Founded in 1967 by Margarete Scharf and her husband Karl, the restaurant spent its first four-plus decades on Buffalo’s East Side at the site of the former Rimbeck’s Schiller Park Tavern. Its sustained presence and popularity mirrored other longtime Buffalo establishments, whose popularity thrived within the city’s diverse ethnic neighborhoods. Longtime patrons could be found at the bar, grabbing a post-work beer or engaged in lengthy conversations in German. Others stopped by for a surefire, hearty home-cooked meal. In 2014, Scharf’s relocated to West Seneca – just south of the city – to replace the Deerhead Inn, a local staple that was closing after 52 years. The symbolic passing of the torch between family-owned establishments was quintessential Buffalo.

The Scharf family – Photo courtesy of Scharf’s

The atmosphere at Scharf’s blends family tradition with a comfortable dining experience where everyone feels welcome. An impressive oak bar room leads into a spacious dining area, complete with blue checkered tables, festive accordion music and decades of vintage advertisements, family photos, memorabilia and even a clock that counts down to the next Oktoberfest (a not-to-be-missed restaurant highlight since the beginning). Visitors in warmer months can also savor the outdoor patio. In this writer’s opinion, German fare knows no seasonal limitations. Neither should you.

Classic Buffalo Spotlight: Scharf’s

Photo courtesy of Scharf’s

The fare is also terrific. German bier [sic] adventurers won’t be disappointed by the six tap selections along with a range of bottles – some of which are more challenging to find elsewhere. Don’t hold back with your meal. The savory potato pancakes are dynamite and best enjoyed with a dollop of sour cream. The classic wiener schnitzel is also not to be missed, especially with a side of German potato salad and red cabbage. But don’t forget your salad. It becomes easier with homemade German House Salad Dressing – a recipe developed by Margarete Scharf that dates back to the restaurant’s early years.

Today, Scharf’s thrives with the same family spirit and trueness to its heritage. Margarete and Karl’s son Jerry runs the restaurant with the help of his wife and sons. And after 50 years, their commitment to a home-cooked experience is a recipe that keeps people coming back.
|---|
- EXERCISE BRIEF
Set down verbatim the passage of the article on Scharf's restaurant that begins with the words containing "Founded in 1967" and ends with "was quintessential Buffalo.". The material that comes next stands apart from the article on Scharf's restaurant.

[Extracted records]
|---|
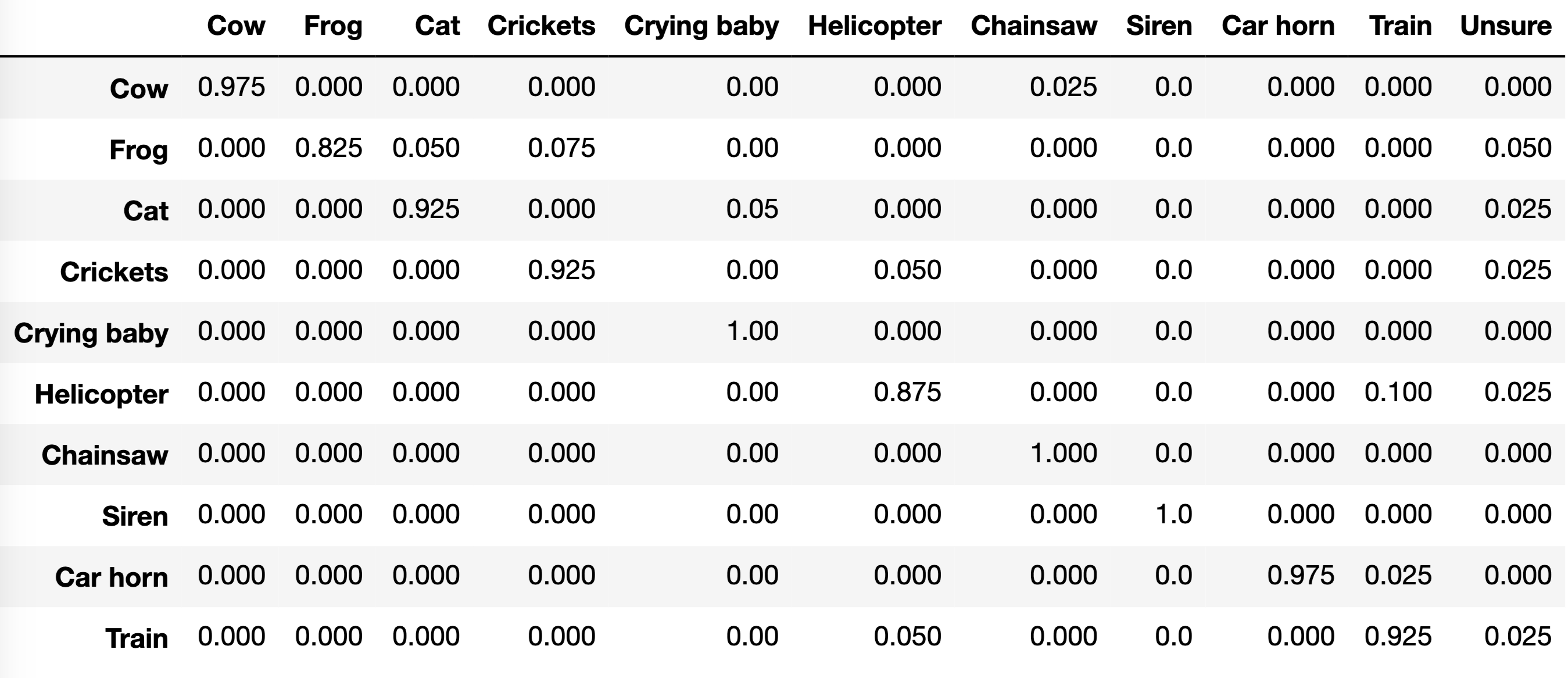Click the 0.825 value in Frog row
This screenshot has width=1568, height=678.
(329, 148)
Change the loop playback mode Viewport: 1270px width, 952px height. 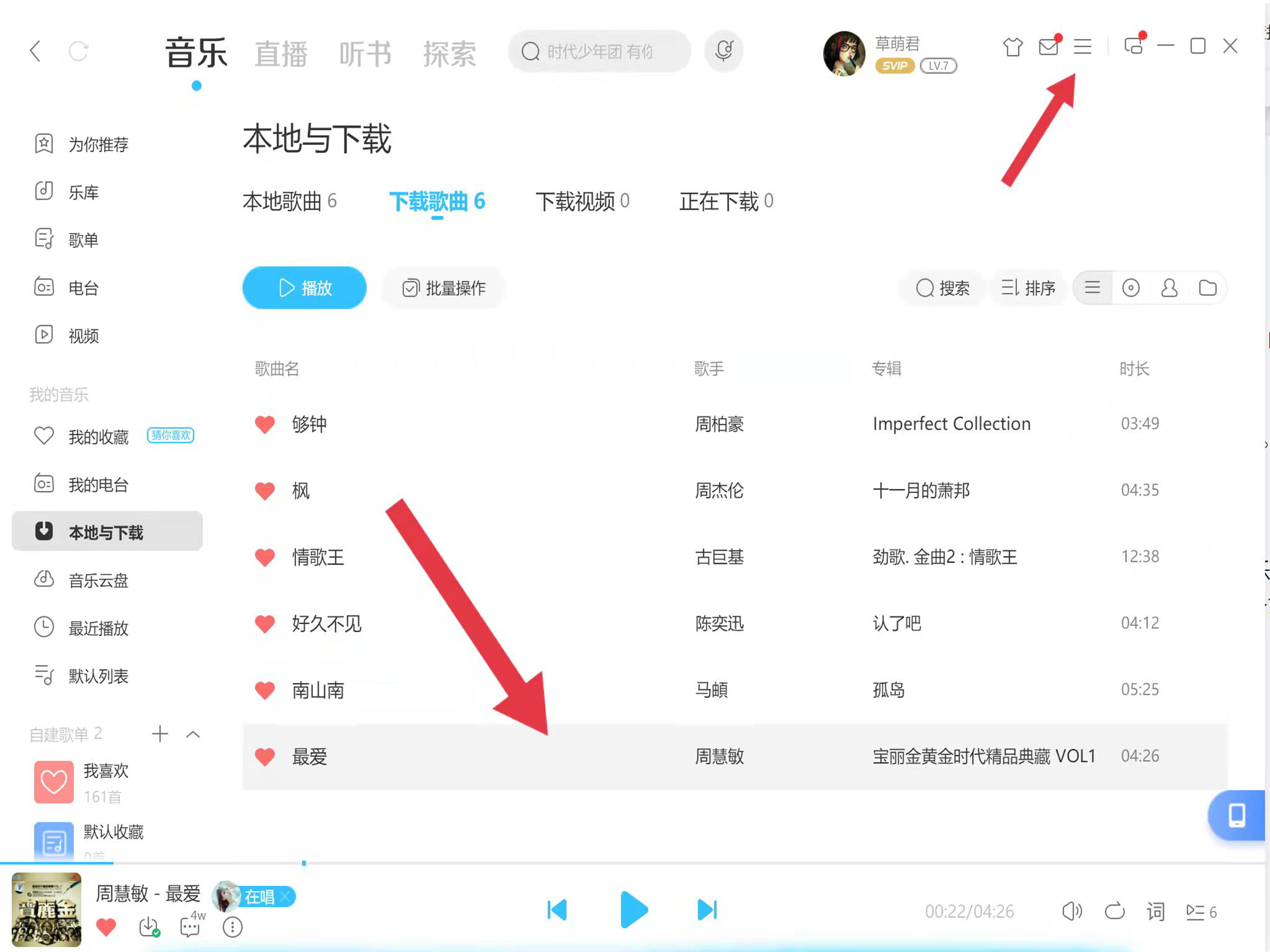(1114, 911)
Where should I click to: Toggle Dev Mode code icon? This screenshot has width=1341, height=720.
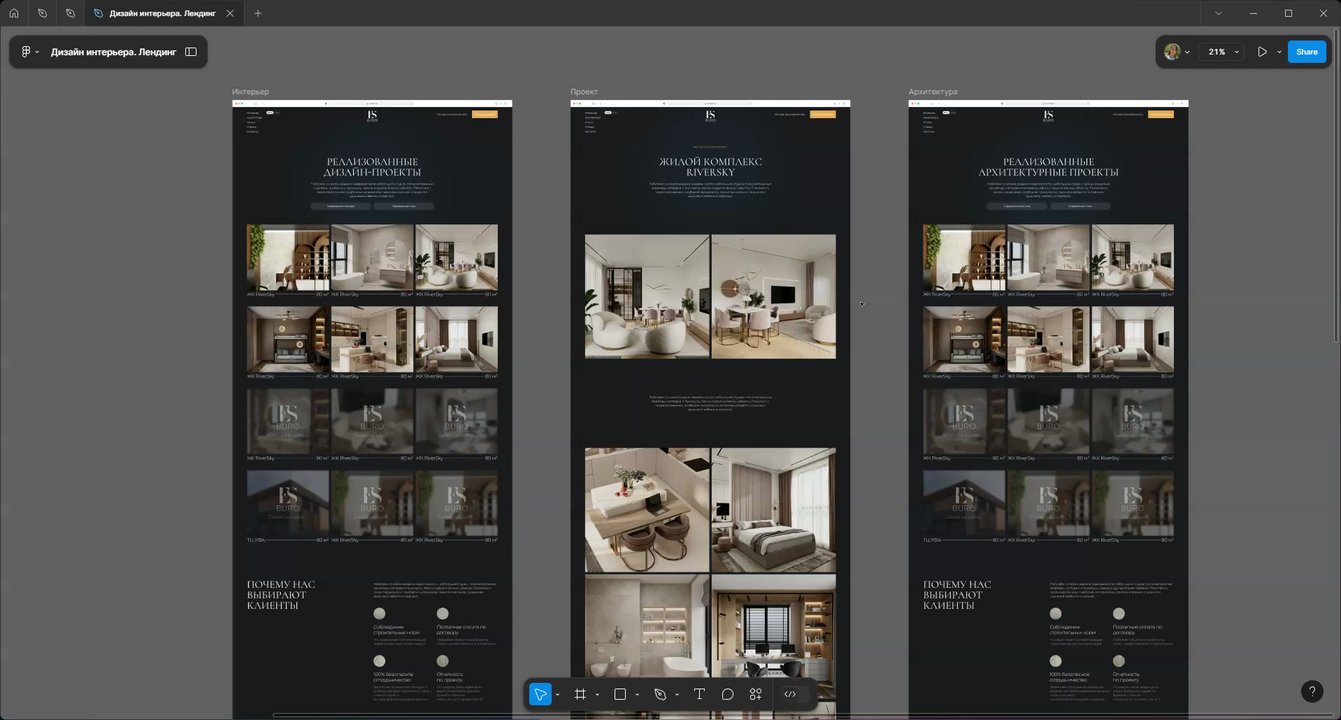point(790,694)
|---|
- RESULT
Founded in 1967 by Margarete Scharf and her husband Karl, the restaurant spent its first four-plus decades on Buffalo’s East Side at the site of the former Rimbeck’s Schiller Park Tavern. Its sustained presence and popularity mirrored other longtime Buffalo establishments, whose popularity thrived within the city’s diverse ethnic neighborhoods. Longtime patrons could be found at the bar, grabbing a post-work beer or engaged in lengthy conversations in German. Others stopped by for a surefire, hearty home-cooked meal. In 2014, Scharf’s relocated to West Seneca – just south of the city – to replace the Deerhead Inn, a local staple that was closing after 52 years. The symbolic passing of the torch between family-owned establishments was quintessential Buffalo.